_EXCERTO A LER_.
•••

Quarta-feira, 20 de Março de 2013

Se torturarem os números... eles confessam

Até os números têm limites. É esse alerta que o catedrático Pedro Nogueira Ramos tenta deixar com este novo livro sobre as estatísticas e as suas leituras.

 

 

Este livro não é só sobre estatísticas, é sobretudo sobre a interpretação das estatísticas". É assim que Pedro Nogueira Ramos, economista e professor catedrático de Economia da Universidade de Coimbra, apresenta o seu livro 'Torturem os Números que Eles Confessam: Sobre o mau uso e abuso das Estatísticas em Portugal, e não só'. Com o carimbo da Almedina, histórica editora de Coimbra, esta obra agora lançada começa por apresentar a importância da estatística, área em que o autor trabalhou durante mais de uma década e que encara como "um instrumento de progresso social".

Para Nogueira Ramos, o problema que existe actualmente não reside nas estatísticas - que considera muito importantes -, mas sim na interpretação das estatísticas. Denunciado o mau uso dos números e a sua interpretação "às vezes nociva", o professor, que foi o convidado do programa 'Ideias em Estante' (que pode ser visto no ETV), defende que "os números têm várias interpretações, apesar de muitas vezes no debate público não ser essa a leitura". Sendo um académico, que já trabalhou na produção de estatísticas, Nogueira Ramos tem um currículo recheado de experiência à volta dos números e, em especial, da estatística. Trabalhou para o Instituto Nacional de Estatística (INE), foi director das Contas Nacionais e membro da Comissão para a Análise das Contas Públicas (presidida por Vítor Constâncio), função que exerceu quando foi determinado o défice público de 2001. Foi ainda consultor do Eurostat.

Uma prática alargada que, somada às suas funções académicas, o levou a escrever esta obra. "Da conjunção dessas duas experiências surgiu-me a consciência de que as estatísticas não são números incontestáveis", refere o autor em entrevista. E, por isso, acrescenta, "há vários olhares sobre a mesma realidade. Assim como há várias interpretações para os números da estatística". E esse facto tem de ser levado em conta na hora de analisar e divulgar. "A estatística não é, nem pode ser colocada, ao serviço da publicidade, seja de empresas, estados ou ideologias." Sobre esta temática, alega o autor, "há, por exemplo, um número extremamente curioso: o desemprego jovem. Este indicador - que tem variado de trimestre para trimestre - tem sido colocado entre 35 e 40%..." Ou seja, "não é um abuso afirmar que jovens são só aqueles que têm menos de 25 anos'", questiona o autor, colocando de imediato outra questão: "Com que idade se licenciam os jovens portugueses?".

•••

_AS SUAS TAREFAS_.
1/ Transcreva, do artigo sobre o livro de estatística, o trecho de "Se torturarem os" a "as suas leituras.".
2/ Segundo o artigo sobre o livro de estatística, em que universidade Pedro Nogueira Ramos é professor catedrático de Economia?
3/ Prossiga o artigo sobre o livro de estatística a partir do ponto em que termina.

Entradas para localizar palavras e elementos:

•••

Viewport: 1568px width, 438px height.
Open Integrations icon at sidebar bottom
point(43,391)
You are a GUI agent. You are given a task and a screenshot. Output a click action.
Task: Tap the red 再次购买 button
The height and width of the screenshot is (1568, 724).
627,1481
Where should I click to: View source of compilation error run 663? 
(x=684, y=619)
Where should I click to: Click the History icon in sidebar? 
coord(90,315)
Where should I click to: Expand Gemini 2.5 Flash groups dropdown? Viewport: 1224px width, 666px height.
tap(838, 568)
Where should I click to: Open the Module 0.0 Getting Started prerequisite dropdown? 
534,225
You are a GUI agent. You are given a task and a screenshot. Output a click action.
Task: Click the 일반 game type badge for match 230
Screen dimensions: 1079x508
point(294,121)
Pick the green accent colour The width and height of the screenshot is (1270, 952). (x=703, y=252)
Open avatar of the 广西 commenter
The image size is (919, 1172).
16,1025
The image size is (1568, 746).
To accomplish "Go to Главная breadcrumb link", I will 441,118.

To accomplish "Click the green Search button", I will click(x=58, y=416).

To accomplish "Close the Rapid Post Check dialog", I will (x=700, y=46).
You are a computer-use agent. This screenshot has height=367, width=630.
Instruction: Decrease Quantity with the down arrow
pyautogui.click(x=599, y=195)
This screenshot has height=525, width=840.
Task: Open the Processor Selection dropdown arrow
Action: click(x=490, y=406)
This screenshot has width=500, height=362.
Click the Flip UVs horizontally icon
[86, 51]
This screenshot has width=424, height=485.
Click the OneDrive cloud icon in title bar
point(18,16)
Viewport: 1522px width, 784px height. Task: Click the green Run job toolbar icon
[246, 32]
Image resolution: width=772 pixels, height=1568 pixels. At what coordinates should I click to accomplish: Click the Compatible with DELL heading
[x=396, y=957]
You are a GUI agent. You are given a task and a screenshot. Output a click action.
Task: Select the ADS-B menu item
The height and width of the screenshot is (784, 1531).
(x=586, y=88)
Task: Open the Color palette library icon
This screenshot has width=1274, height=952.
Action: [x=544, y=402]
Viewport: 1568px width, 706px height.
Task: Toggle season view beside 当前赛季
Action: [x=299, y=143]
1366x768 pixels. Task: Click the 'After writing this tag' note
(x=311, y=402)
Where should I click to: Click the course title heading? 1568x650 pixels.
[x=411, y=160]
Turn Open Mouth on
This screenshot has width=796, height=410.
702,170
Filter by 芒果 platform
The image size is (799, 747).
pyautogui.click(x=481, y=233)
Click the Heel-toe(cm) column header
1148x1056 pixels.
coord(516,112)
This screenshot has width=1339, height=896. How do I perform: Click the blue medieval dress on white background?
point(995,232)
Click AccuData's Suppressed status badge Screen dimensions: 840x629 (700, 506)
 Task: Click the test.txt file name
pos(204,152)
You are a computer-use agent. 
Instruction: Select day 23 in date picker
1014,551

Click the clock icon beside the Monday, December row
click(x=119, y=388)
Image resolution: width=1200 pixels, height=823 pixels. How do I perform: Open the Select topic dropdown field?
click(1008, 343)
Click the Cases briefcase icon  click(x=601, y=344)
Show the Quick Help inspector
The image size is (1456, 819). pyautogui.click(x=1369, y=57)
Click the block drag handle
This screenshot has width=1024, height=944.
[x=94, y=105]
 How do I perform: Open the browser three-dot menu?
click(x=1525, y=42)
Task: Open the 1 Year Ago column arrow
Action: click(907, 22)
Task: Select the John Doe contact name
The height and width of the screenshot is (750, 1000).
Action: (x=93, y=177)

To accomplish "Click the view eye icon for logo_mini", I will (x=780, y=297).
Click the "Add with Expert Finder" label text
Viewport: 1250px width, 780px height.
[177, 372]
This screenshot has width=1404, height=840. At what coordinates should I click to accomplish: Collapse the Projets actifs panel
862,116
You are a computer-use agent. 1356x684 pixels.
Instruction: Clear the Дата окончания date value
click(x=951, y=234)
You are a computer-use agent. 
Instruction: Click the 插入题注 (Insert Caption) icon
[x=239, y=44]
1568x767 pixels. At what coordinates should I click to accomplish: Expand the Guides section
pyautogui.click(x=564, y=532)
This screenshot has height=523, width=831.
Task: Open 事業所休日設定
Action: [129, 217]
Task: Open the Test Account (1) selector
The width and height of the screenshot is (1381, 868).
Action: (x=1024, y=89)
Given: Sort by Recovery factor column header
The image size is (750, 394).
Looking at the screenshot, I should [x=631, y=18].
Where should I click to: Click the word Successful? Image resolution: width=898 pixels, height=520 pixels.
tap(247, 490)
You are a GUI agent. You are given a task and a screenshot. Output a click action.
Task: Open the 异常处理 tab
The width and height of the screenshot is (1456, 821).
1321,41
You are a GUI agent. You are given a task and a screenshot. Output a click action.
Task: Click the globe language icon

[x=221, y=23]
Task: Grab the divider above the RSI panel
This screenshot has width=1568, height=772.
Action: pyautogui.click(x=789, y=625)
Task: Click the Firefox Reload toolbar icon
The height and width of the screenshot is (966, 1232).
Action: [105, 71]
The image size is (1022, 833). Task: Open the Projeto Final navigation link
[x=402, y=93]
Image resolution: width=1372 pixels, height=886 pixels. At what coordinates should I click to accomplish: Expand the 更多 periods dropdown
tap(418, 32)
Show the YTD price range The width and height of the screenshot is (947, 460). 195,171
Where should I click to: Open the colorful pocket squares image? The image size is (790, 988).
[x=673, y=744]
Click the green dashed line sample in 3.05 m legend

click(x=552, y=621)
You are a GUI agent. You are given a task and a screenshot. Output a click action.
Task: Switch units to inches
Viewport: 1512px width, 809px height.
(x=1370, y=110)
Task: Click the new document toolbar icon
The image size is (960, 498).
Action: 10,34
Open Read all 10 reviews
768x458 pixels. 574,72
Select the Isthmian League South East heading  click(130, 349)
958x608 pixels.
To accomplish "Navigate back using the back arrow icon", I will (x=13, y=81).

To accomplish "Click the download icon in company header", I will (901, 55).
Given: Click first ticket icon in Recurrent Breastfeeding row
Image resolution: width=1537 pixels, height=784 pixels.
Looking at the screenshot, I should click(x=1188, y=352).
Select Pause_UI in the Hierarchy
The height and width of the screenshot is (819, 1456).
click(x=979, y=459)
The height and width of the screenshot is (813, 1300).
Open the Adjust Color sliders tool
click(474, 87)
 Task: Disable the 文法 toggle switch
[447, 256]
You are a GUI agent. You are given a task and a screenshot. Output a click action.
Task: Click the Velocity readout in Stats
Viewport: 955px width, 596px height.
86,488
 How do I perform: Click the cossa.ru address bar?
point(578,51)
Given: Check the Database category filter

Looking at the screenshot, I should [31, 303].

•••

_RESPOSTAS POR TAREFA_.
1/
Se torturarem os números... eles confessam

Até os números têm limites. É esse alerta que o catedrático Pedro Nogueira Ramos tenta deixar com este novo livro sobre as estatísticas e as suas leituras.

2/ Na Universidade de Coimbra.

3/
Dando força ao que pretende mostrar, afirma que a taxa de desemprego na faixa dos 25-34 anos "é ligeiramente superior à média do país - rondará 18 ou 19%". Existem muitos outros casos e, no que toca à distribuição de rendimento, há muito a falar. "Aquilo que este livro procura acrescentar à discussão, que já se faz neste momento entre os economistas a nível mundial no que respeita à distribuição de rendimento, é que importa olhar para a desigual distribuição de rendimento entre as famílias. Há outro factor que tem sido esquecido: nem todo o rendimento é distribuído às famílias. E todos os estudos internacionais de distribuição de rendimento, todas as estatísticas internacionais, com coisas que os não-economistas nunca ouviram falar, mas que aos economistas é muito familiar (como o coeficiente de Gini), tudo isso respeita exclusivamente ao rendimento distribuído às famílias".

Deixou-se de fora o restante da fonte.